P4398 - The Impact of Mirikizumab Induction, Maintenance, and Long-Term Treatment on Disease Clearance in Patients With Moderately to Severely Active Ulcerative Colitis: Post-Hoc Analysis of LUCENT Trials
Jean-Frédéric Colombel, MD1, Taku Kobayashi, MD2, Jianmin Wu, 3, Baojin Zhu, 3, Vipul Jairath, MBChB4, Isabel Redondo, MD5, Richard Moses, 3, Corey A.. Siegel, MD, MS6, Britta Siegmund, MD7, Fernando Magro, 8 1Icahn School of Medicine at Mount Sinai, New York, NY; 2Kitasato University Kitasato Institute Hospital, Minato City, Tokyo, Japan; 3Eli Lilly and Company, Indianapolis, IN; 4Western University, London, ON, Canada; 5Eli Lilly and Company, Lisboa, Lisboa, Portugal; 6Dartmouth-Hitchcock Medical Center, Lebanon, NH; 7Med.

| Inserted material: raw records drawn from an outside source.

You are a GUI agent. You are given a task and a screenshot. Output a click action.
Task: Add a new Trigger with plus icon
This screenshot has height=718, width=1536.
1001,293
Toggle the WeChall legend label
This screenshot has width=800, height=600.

Klinik für Gastroenterologie, Infektiologie, Rheumatologie, Charité – Universitätsmedizin Berlin, Freie Universität Berlin, Humboldt-Universität zu Berlin, Campus Benjamin Franklin, Hindenburgdamm, Berlin, Germany; 8Centro Hospitalar São João, Porto, Porto, Portugal
Introduction: Disease clearance (DC) has been proposed as an aspirational target in ulcerative colitis (UC). Mirikizumab (miri) has demonstrated strong efficacy in LUCENT Phase 3 trials. This analysis evaluated the impact of miri on DC during LUCENT-1, -2 and long-term LUCENT-3 trials and the association between DC and other clinical and patient-reported outcomes (PROs).
Methods: DC: symptomatic remission [Mayo stool frequency (SF)=0, 1 with ≥1 point decrease from baseline + rectal bleeding (RB)=0] and histologic-endoscopic mucosal remission [HEMR: Mayo endoscopic remission (ER: endoscopy subscore of 0 or 1, excluding friability) + Geboes score ≤2B.0]. PROs: Fatigue NRS, IBDQ remission, SF-36, WPAI:UC, PGRS and PGRC (see table footer). Clinical outcomes: clinical remission, corticosteroid-free remission, ER, HEMR, bowel urgency (BU) remission, SF remission and RB remission. Patient proportion achieving DC was assessed at W12, 52 and 104. Associations between the PROs and DC were evaluated at W12 and 52 and those between clinical outcomes and early DC achievement in miri-treated patients at W12 and W52 were evaluated at W52 and W104, respectively.
Results: Significantly higher proportion of miri-treated patients achieved DC vs PBO at W12 (N=868 miri, 294 PBO; DC: 16.0% vs 7.1%, p< 0.0001) and W52 (N=365 miri, 179 PBO; DC: 36.4% vs 19.6%, p=0.0002). Similar trends were seen for biologic failure subgroups at W12 (bio/JAKi-failed DC: 9.1% miri vs 5.9% PBO; bio&JAKi-naïve DC: 20.9% miri vs 7.6% PBO) and W52 (bio/JAKi-failed DC: 31.3% miri vs 12.5% PBO; bio&JAKi-naïve DC: 39.3% miri vs 23.7% PBO). At W104 (N=239 miri), 40.6% patients achieved DC with 2-year of treatment. 38.4% bio/JAKi-failed (n=73) and 40.9% bio&JAKi-naïve (n=159) patients achieved DC. Significantly greater improvement in all PROs was seen at W12 for miri-treated patients who achieved DC vs those who did not at W12. Similar associations were observed at W52, except in WPAI: UC overall work productivity (Table-1A). Patients achieving DC at W12 were more likely to achieve all clinical outcomes, except BU remission, at W52 vs those who did not achieve W12 DC. This trend repeated in those who achieved DC at W52 and continued to W104 (Table-1B).
Discussion: Miri consistently demonstrated DC across induction, maintenance and long-term studies. Over 36% patients achieved DC after one year of miri treatment. DC attainment was associated with improvement in PROs in LUCENT-1 and -2. Early DC was associated with better long-term clinical outcomes.
Note: The table for this abstract can be viewed in the ePoster Gallery section of the ACG 2024 ePoster Site or in The American Journal of Gastroenterology's abstract supplement issue, both of which will be available starting October 27, 2024.